▶ Task statement: Word for word, set down the lines from the one that contains "Screen dimensions: 1280x720" through the final line of the data; no pictures belong in the copy.

++++ Records shown ++++

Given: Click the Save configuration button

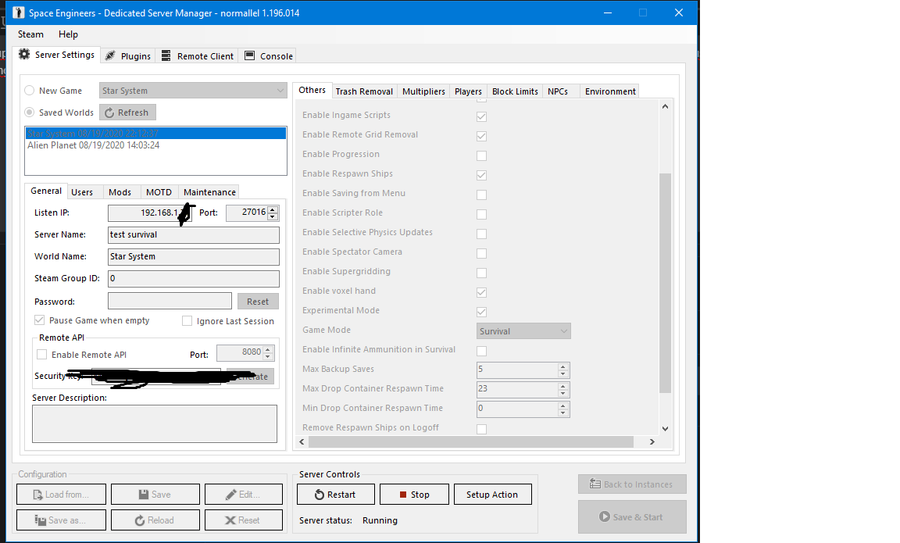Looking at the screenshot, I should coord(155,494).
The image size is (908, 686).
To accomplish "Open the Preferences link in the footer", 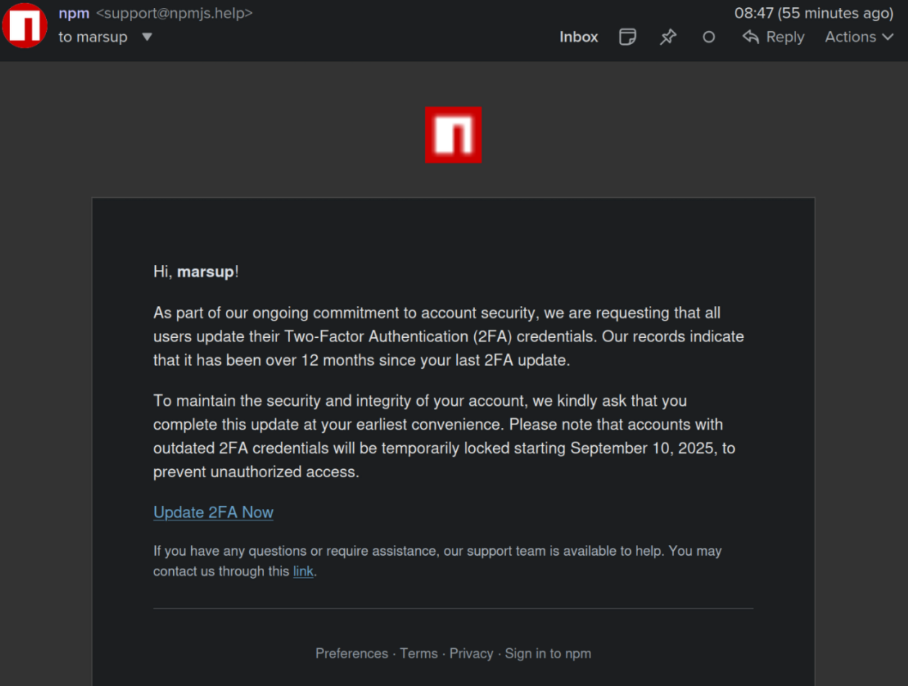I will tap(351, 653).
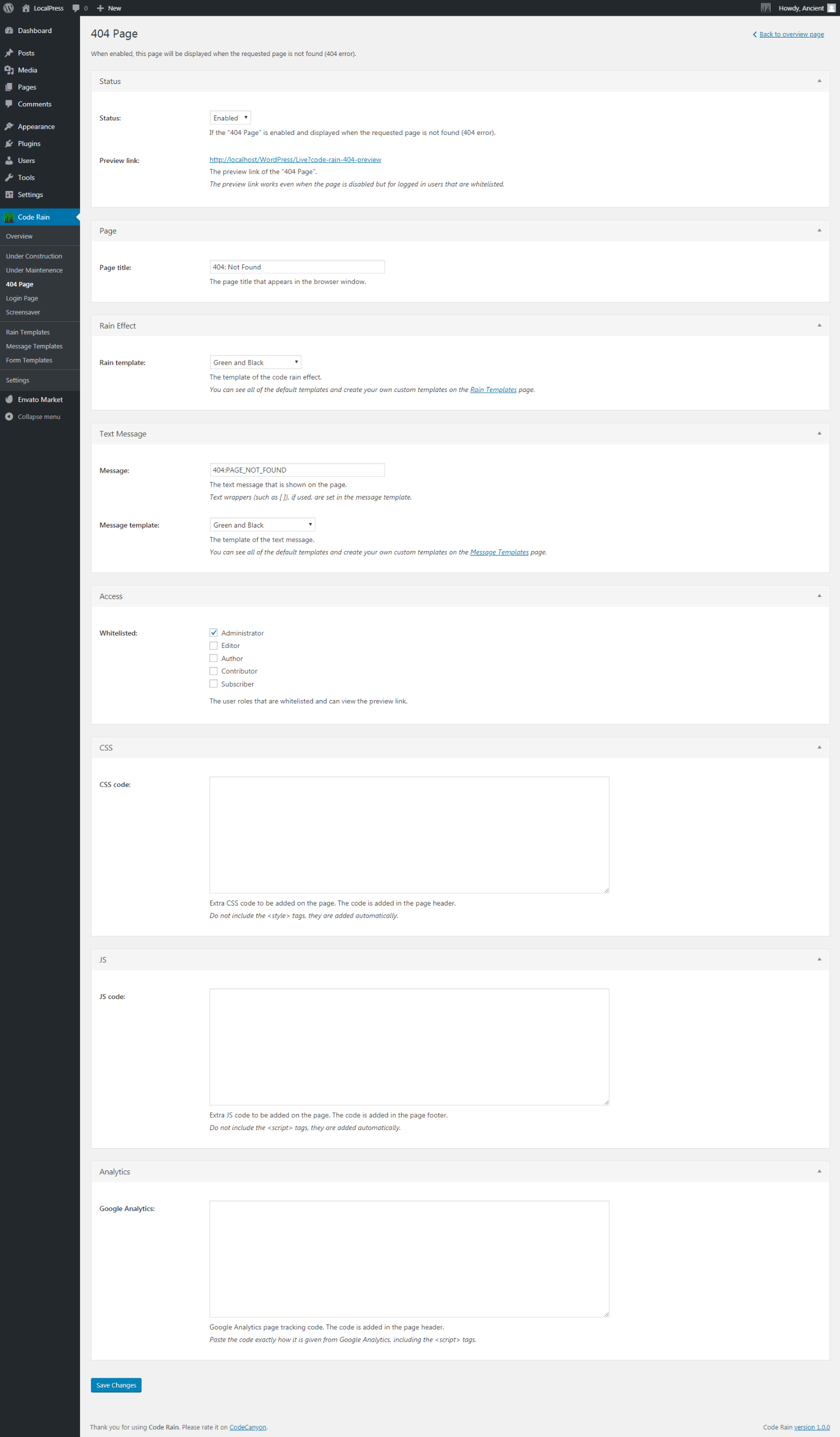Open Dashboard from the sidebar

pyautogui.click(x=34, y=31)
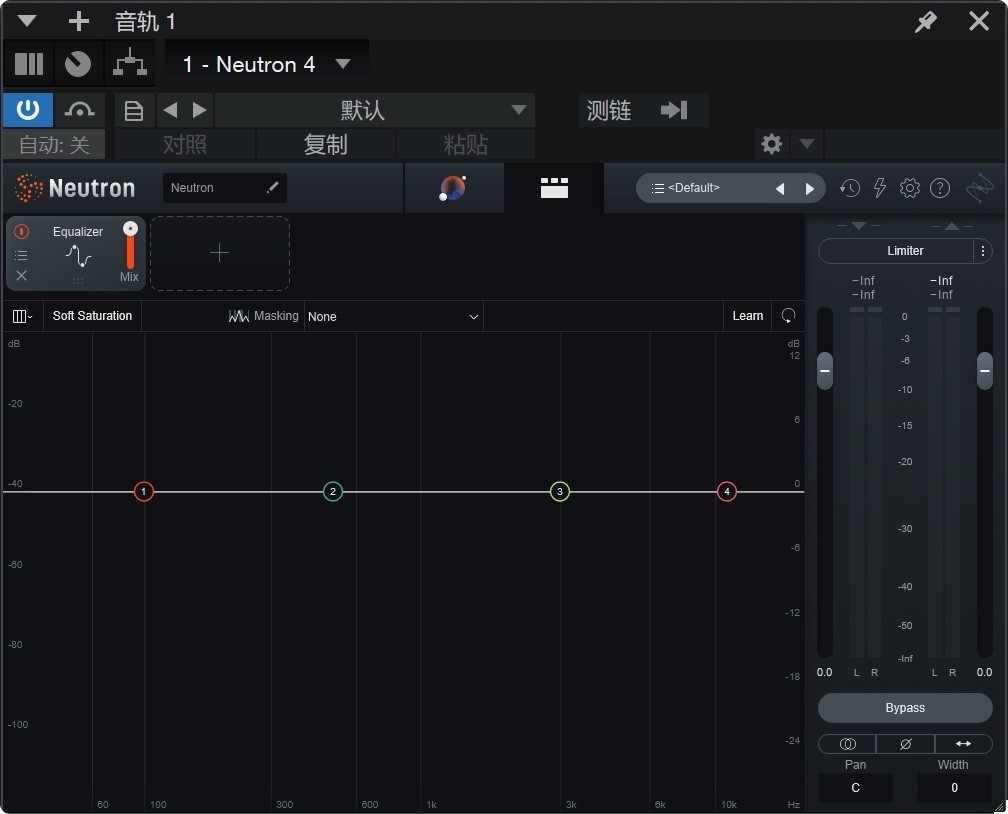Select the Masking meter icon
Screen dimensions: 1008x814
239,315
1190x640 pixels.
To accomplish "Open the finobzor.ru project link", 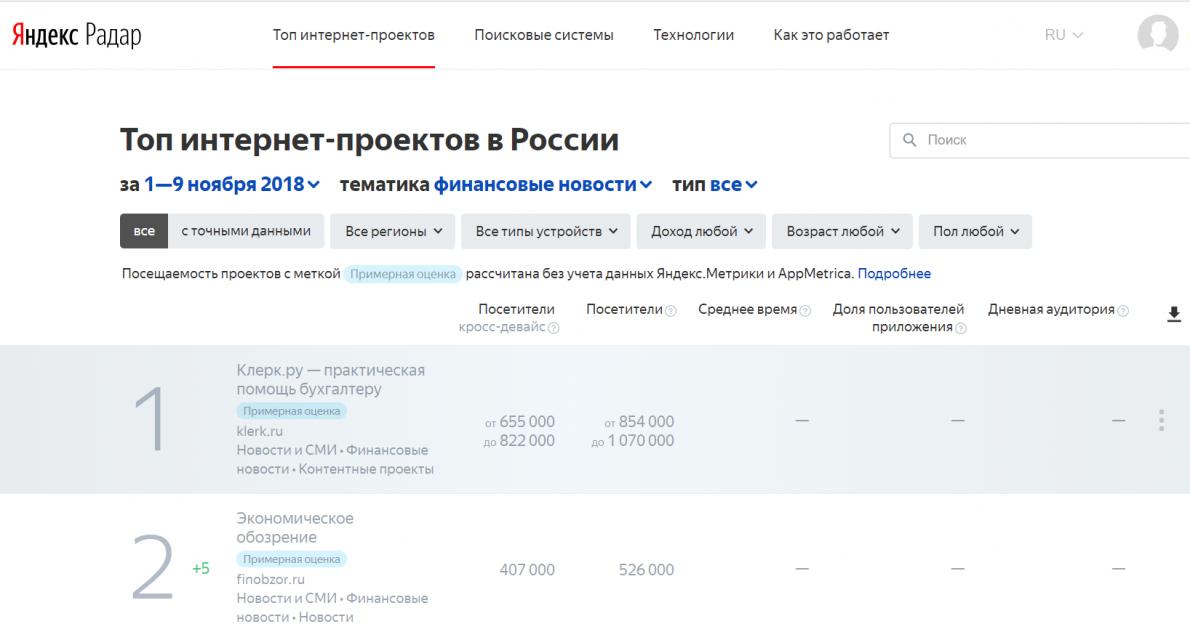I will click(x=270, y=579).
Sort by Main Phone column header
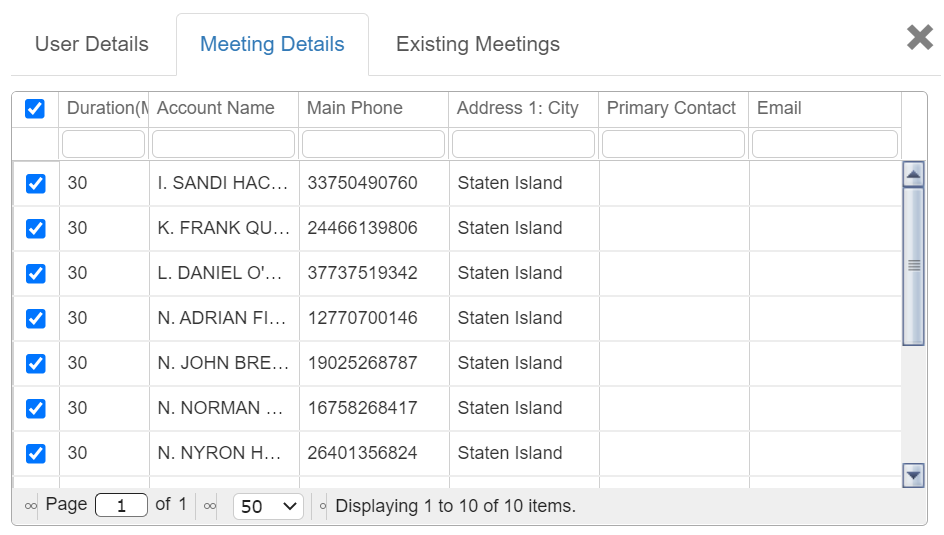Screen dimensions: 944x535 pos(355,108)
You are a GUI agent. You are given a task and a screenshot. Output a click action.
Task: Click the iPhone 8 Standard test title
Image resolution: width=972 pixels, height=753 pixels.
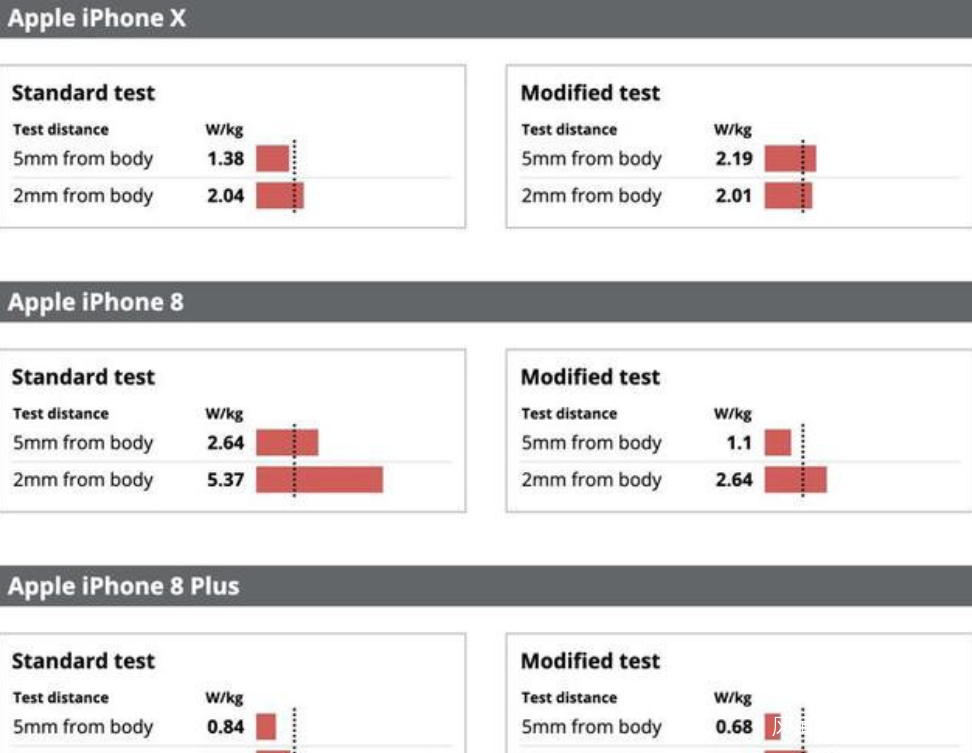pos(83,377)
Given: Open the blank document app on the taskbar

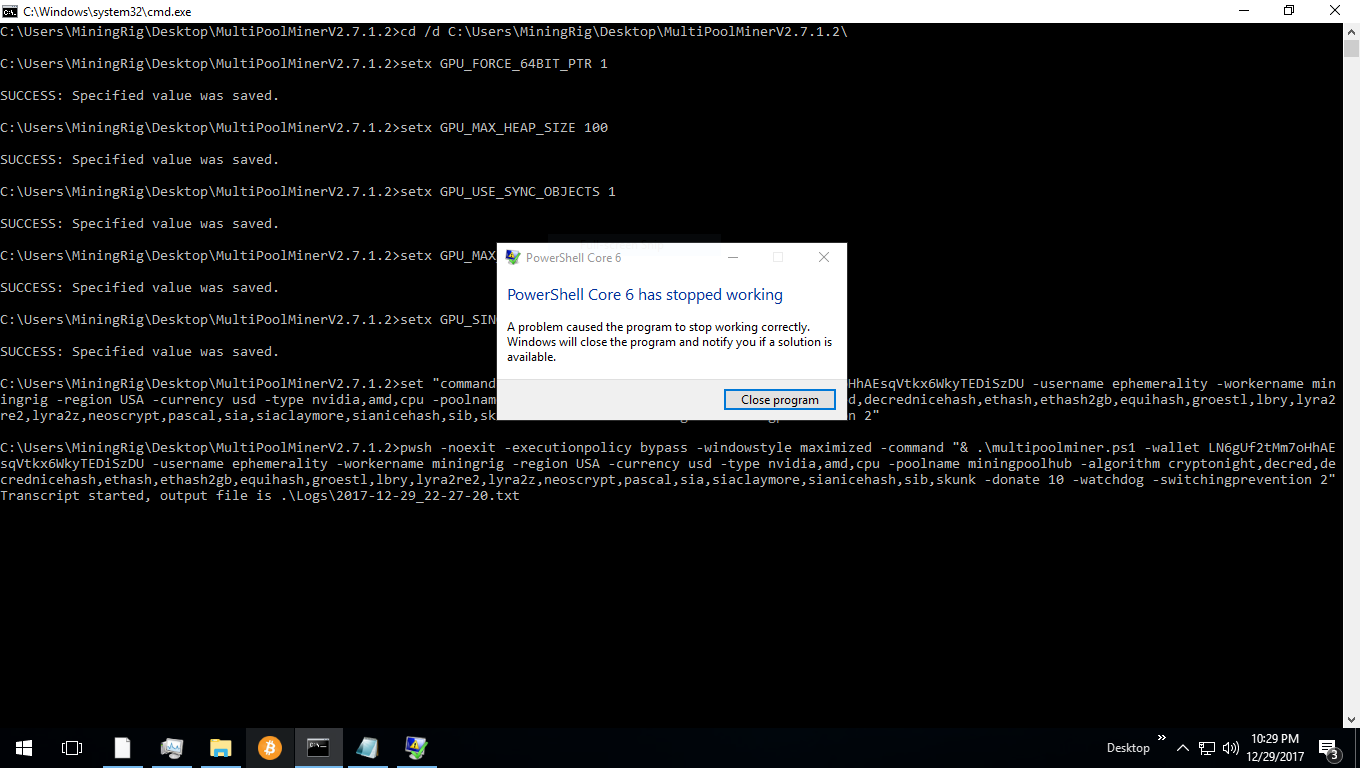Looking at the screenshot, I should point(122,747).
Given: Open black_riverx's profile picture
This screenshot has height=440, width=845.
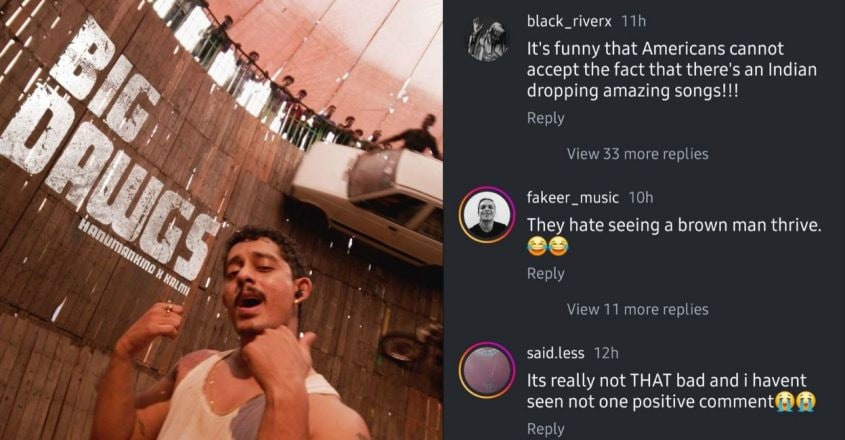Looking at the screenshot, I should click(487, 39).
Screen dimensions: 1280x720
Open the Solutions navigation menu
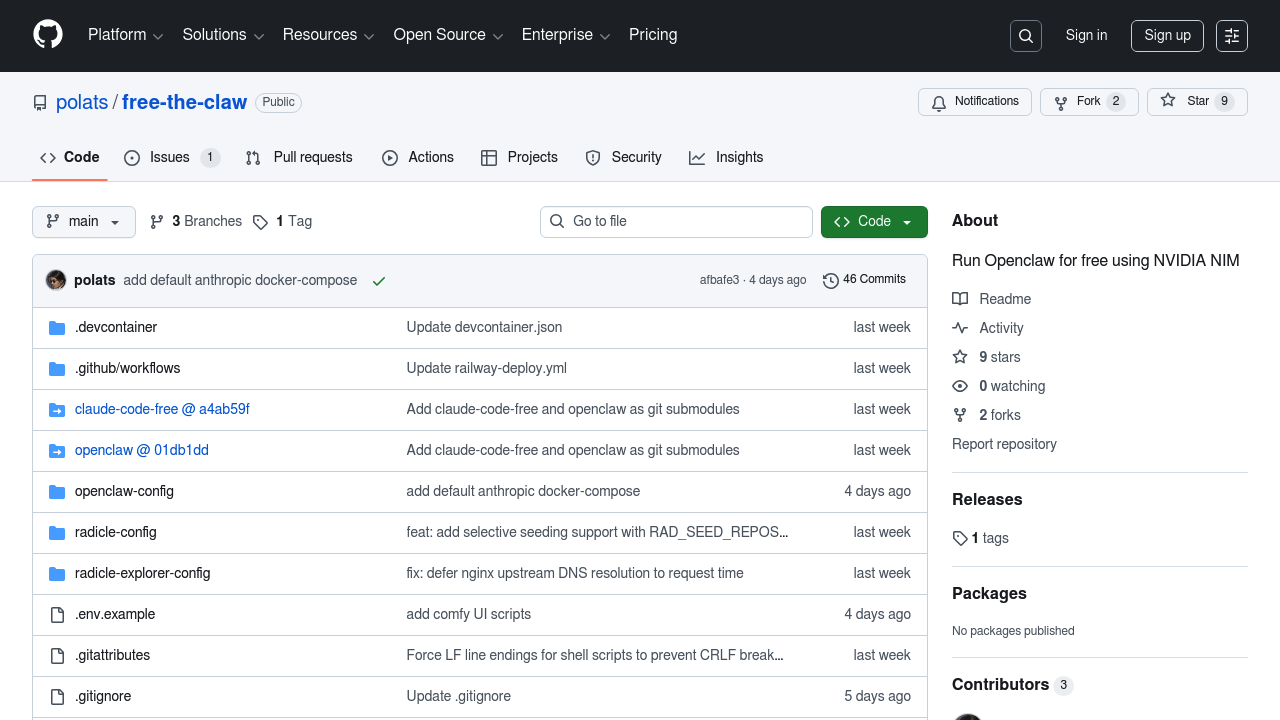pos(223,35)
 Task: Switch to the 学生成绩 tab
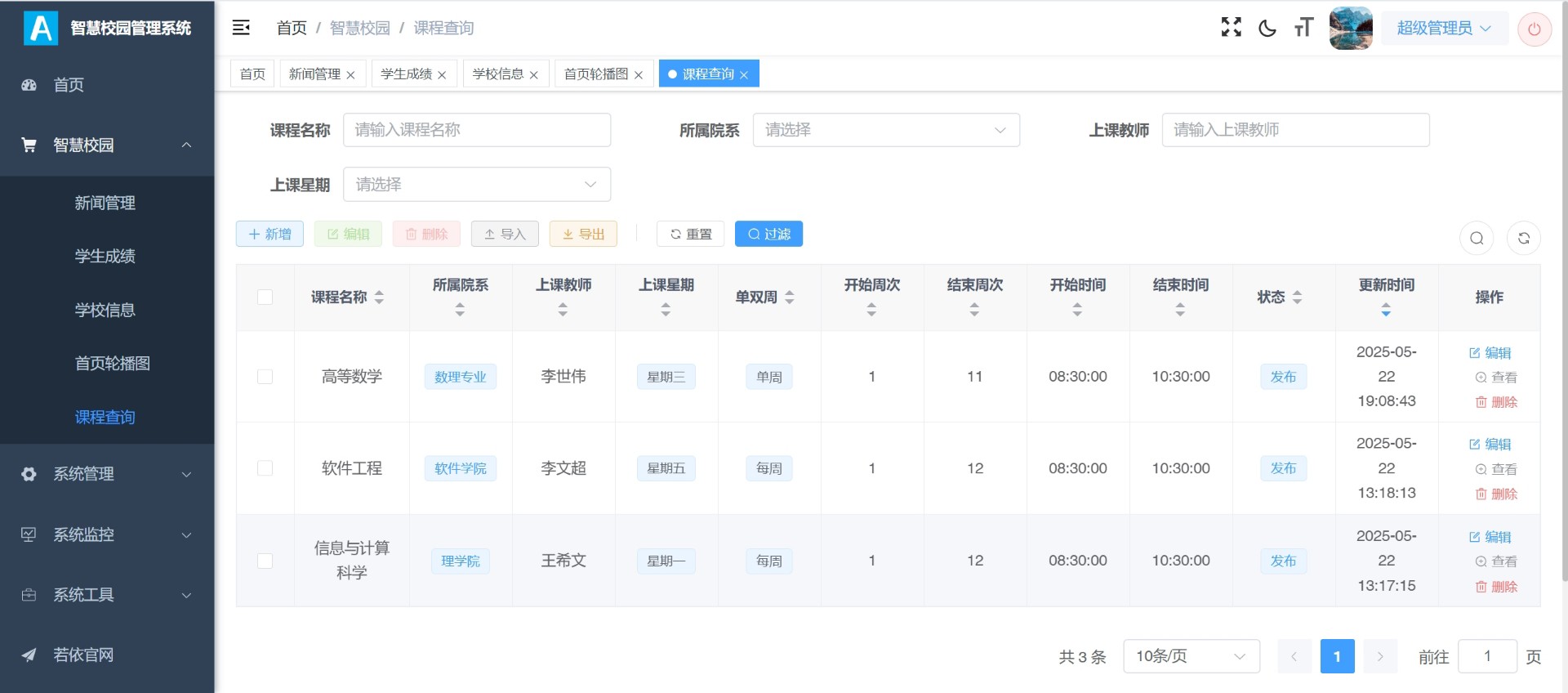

++++

▶ Result below:
Screen dimensions: 1280x720
Open the Solutions navigation menu
pos(223,35)
 Task: Switch to the 学生成绩 tab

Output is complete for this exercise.